If you ever thought to place yourself in another's shoes, if you ever wondered how it could possibly feel to be stateless, homeless, worthless, and lost, then this novel will open a space in your heart even as it leaves you feeling helpless and hopeless. Erpenbeck points out the horrible, ironic flaws in the European system of repatriation for refugees seeking asylum but she doesn't, no, she can't provide answers to the deluge of questions facing countries that were, before public opinion turned on them, trying their best to handle the onslaught of Africans daily arriving on the shores of Sicily and Greece seeking points north and east.
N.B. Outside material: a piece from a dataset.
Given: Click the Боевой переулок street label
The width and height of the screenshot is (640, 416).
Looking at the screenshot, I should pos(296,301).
Richard, a retired professor examining what his future will look like without his wife by his side and his students and colleagues for intellectual stimulation, wanders through the Oranienplatz in central Berlin where the authorities are tearing down a tent city erected by disaffected refugees in search of food, housing, and work papers. On a whim, Richard strikes up a conversation, first with one, then with others. Where will you go? How will you manage? What are your prospects? What was your home like? Why did you leave?
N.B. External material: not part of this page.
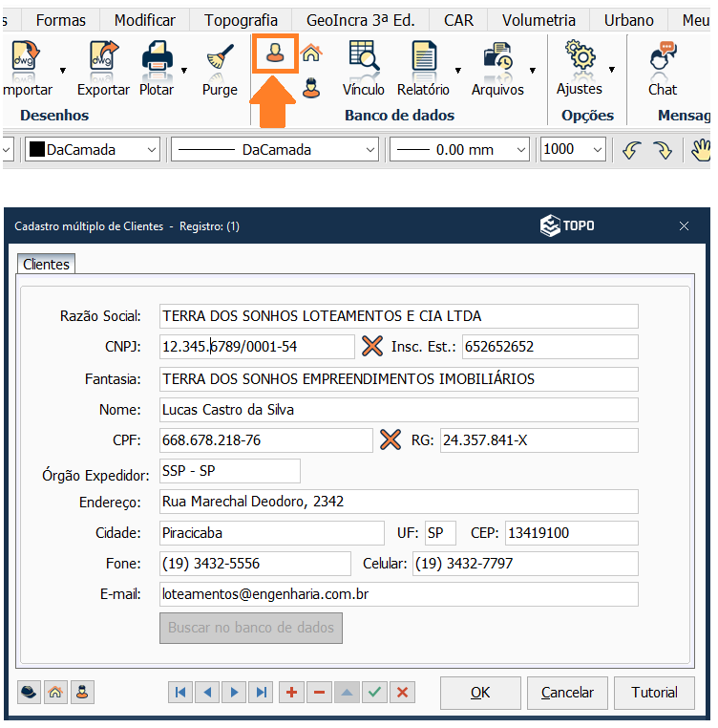This screenshot has height=728, width=718.
Task: Click the black DaCamada color swatch
Action: 36,150
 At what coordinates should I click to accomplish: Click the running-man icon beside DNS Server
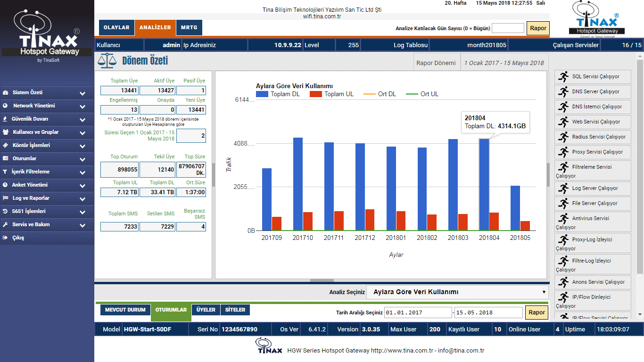[563, 91]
Initially shy and hesitant to pry, Richard finds himself obsessed with the lives of these lost souls. He finds that he wants to question them, find out about their lives before they landed on the streets. He thinks of them when he's back in the guilty comfort of his overlarge home, remembering their tight quarters in makeshift shelters where four or five may share mattresses on the floor. He haunts agencies trying to free up funding, he offers to teach German, and eventually he offers tea and sympathy, and the use of his grand piano to a budding musician. Even his most liberal friends question his naivite, his newly discovered activism, questioning his motives and worrying behind his back.

This novel is probably not one that I would recommend for readers recovering from a major surgical procedure. It requires too much from us. As I mentioned, questions arise but are never answered. Can a single person change the world, one contact at a time? Cynics would say no. Others, like my sister who is currently in Washington participating in Rev. Barber's Poor Peoples' Campaign, aspire to be living proof that one person can.  Richard discovers that it takes persistence, an ability to suffer rejection, and to be taken advantage of without exhibiting anger or desiring retaliation.

And yet, this novel must be read and absorbed if we are ever to remotely comprehend the conditions that would propel men, women, and children to leave their ancestral homelands in search of a better life for themselves and their progeny. Why, we ask, will thousands board rafts every day, with the hope that they will float up onto welcoming shores? Why are our southern neighbors risking the walk from Guatemala through Mexico to the U.S. boarder, knowing full well that they will be rejected, separated from their families, incarcerated without access to lawyers or the basic rights of asylum seekers everywhere?
Erpenbeck does a masterful job of helping readers walk a mile in those seekers shoes.